Bari, choć mniejsze od Warszawy (stolica Apulii liczy 1,5 mln mieszkańców), jest największym miastem nad Adriatykiem. Jest miastem portowym i turystycznym, gdzie chętnie wypoczywają również sami Włosi. Na starym mieście szczególnie warte zobaczenia są Bazylika San Nicola i zbudowana w stylu romańskim Katedra San Sabino. A w upalne dni można schłodzić się na jednej z miejskich plaż, w tym na Pane e Pomodoro, na którą łatwo dostaniemy się komunikacją miejską.

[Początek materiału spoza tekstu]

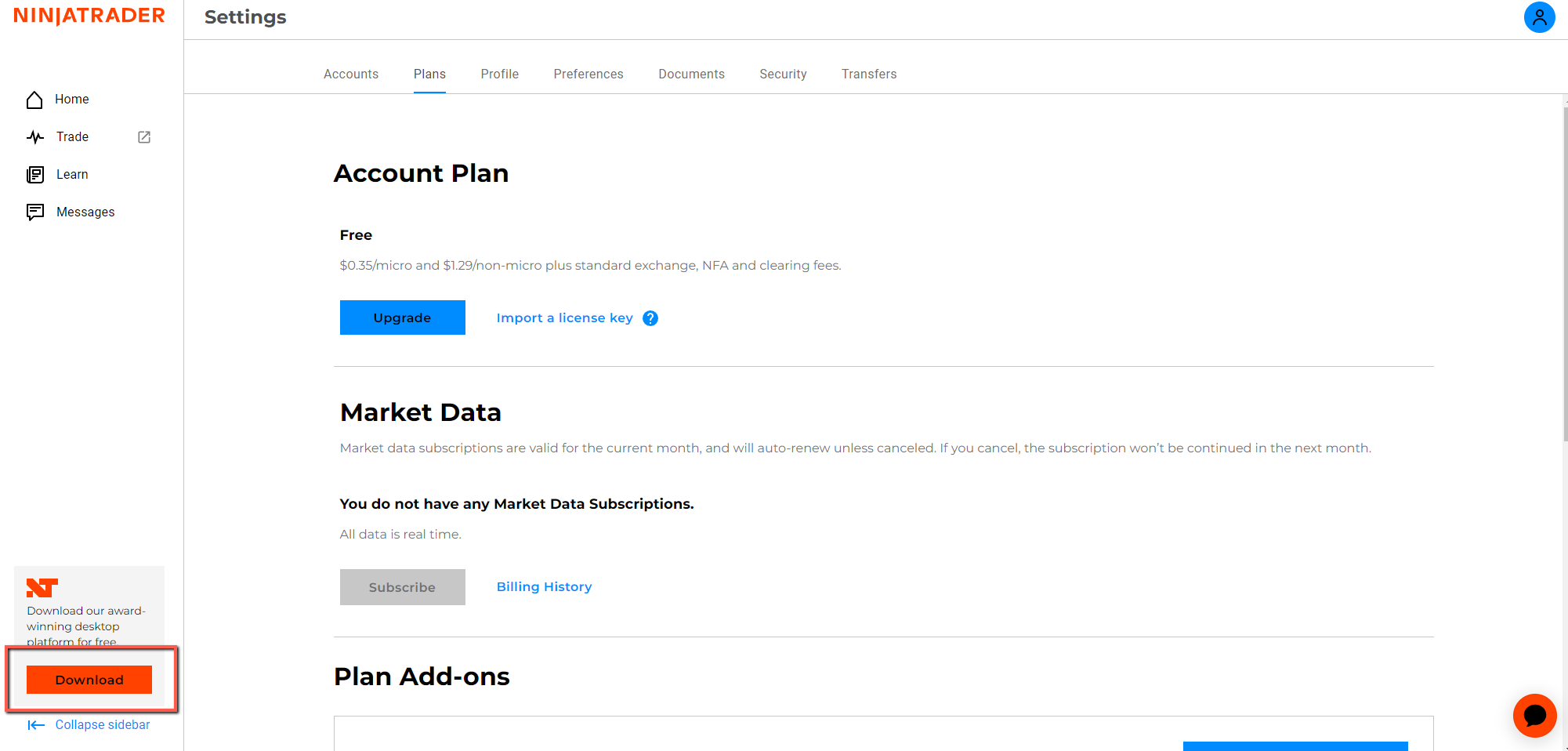
Task: Open the Billing History link
Action: 545,586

Planując wypoczynek w Apulii warto zwiedzić nie tylko Bari, zwłaszcza jeśli marzy nam się wypoczynek na pięknych plażach. Miasto to, ze względu na dobrą komunikację, pełnić może doskonałą bazę wypadową do innych, równie urokliwych - jeśli nie bardziej - miejscowości. Co ważne, nie potrzebujemy samochodu, aby sprawnie zwiedzić nadmorskie miejscowości sąsiadujące z Bari. W nieco ponad pół godziny dostaniemy się pociągiem do Poligniano a Mare, miasteczka, które jest wizytówką Apulii. Słynie przede wszystkim z wyjątkowo urodziwej plaży Lama Monachile Cala Porto, którą autorzy przewodników po Włoszech bardzo chętnie pokazują.

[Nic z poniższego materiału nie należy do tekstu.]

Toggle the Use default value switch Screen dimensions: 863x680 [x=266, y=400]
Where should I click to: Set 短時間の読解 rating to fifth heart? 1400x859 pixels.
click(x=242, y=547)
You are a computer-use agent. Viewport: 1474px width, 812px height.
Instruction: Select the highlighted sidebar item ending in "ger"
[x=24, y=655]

Podróżując dalej na południe od Bari i Poligniano a Mare warto udać się także do Monopoli czy do Lecce. Zaledwie dwie godziny samochodem od Bari znajduje się Matera, która w ostatnich latach zasłynęła tym, że kręcono tam ostatnią część przygód o Jamesie Bondzie „Nie czas umierać”. Matera jest częścią regionu Basilicata i charakteryzuje się tym, że jest położone na rozpadlinach skalnych, co daje niepowtarzalny efekt wizualny. Matera była Europejską Stolicą Kultury 2019.